> **AIM**
Rewrite the data below as a numbered list, omitting blank lines and leaving out the pictures.

== AVAILABLE DATA ==

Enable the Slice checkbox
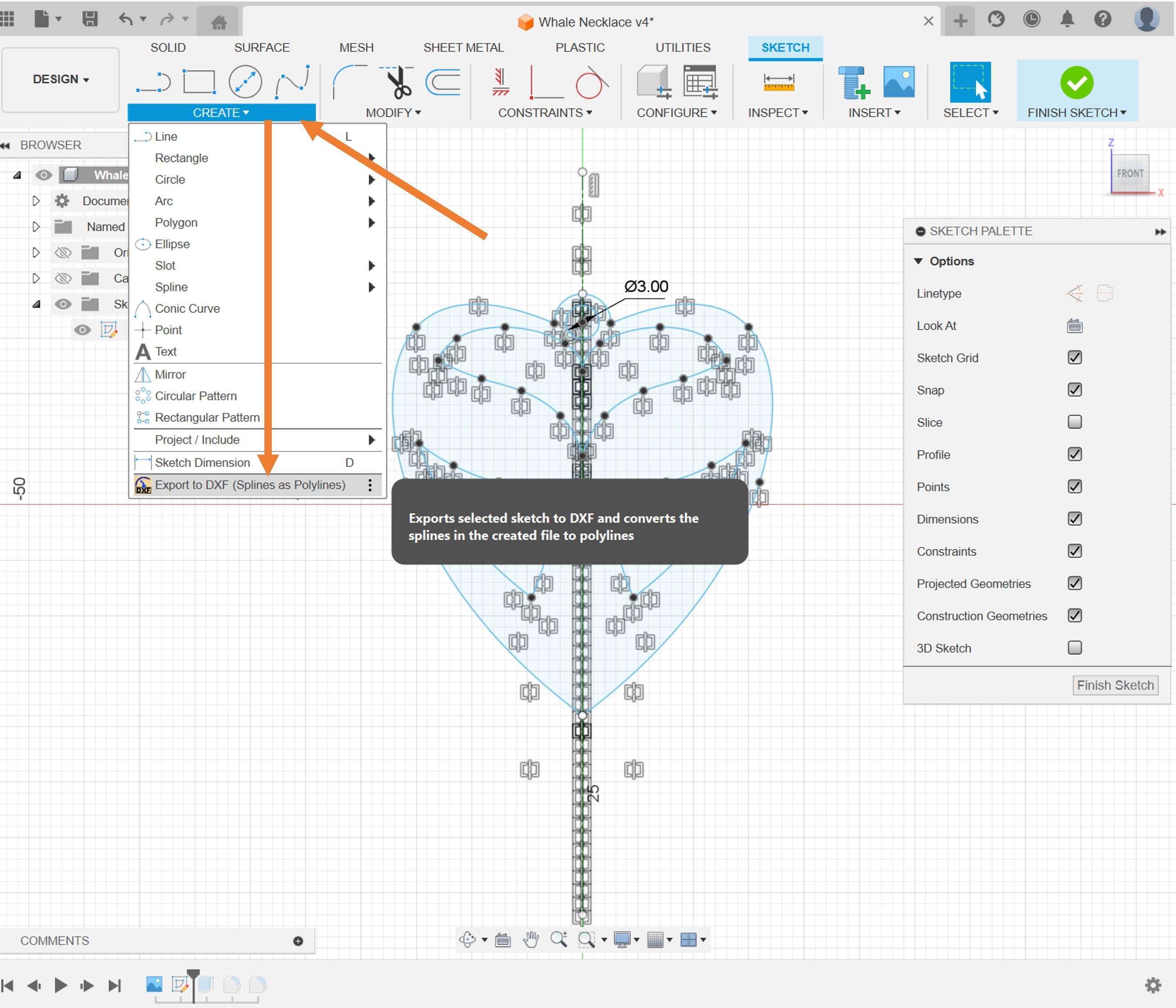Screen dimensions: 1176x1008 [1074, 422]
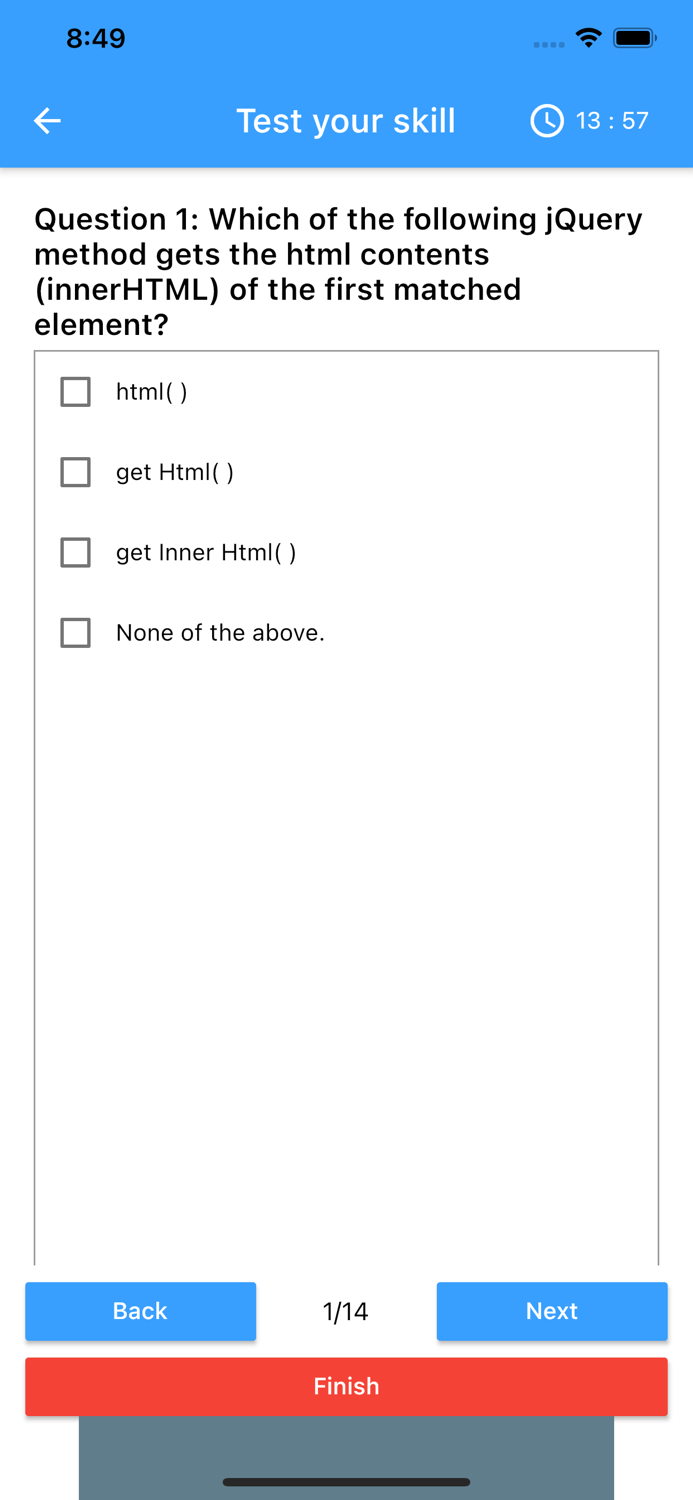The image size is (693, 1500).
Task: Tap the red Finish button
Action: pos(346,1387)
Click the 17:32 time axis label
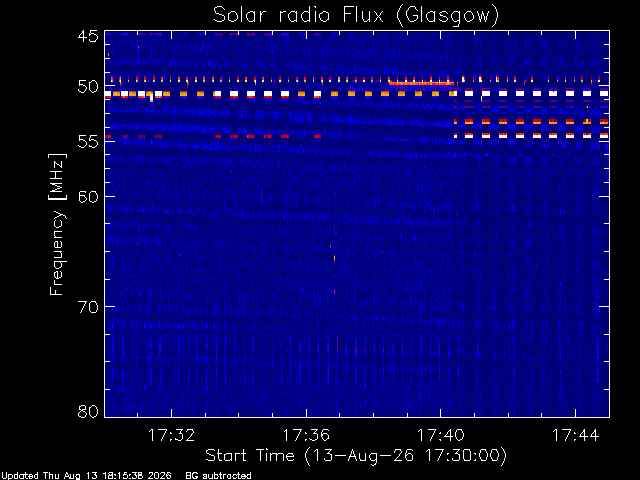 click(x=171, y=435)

===

> **RESULT FOR THIS EXERCISE**
1. Enable the Slice checkbox
2. Screen dimensions: 1176x1008 [1074, 422]
3. The image size is (693, 1500).
4. Task: Tap the red Finish button
5. Action: pos(346,1387)
6. Click the 17:32 time axis label
7.  click(x=171, y=435)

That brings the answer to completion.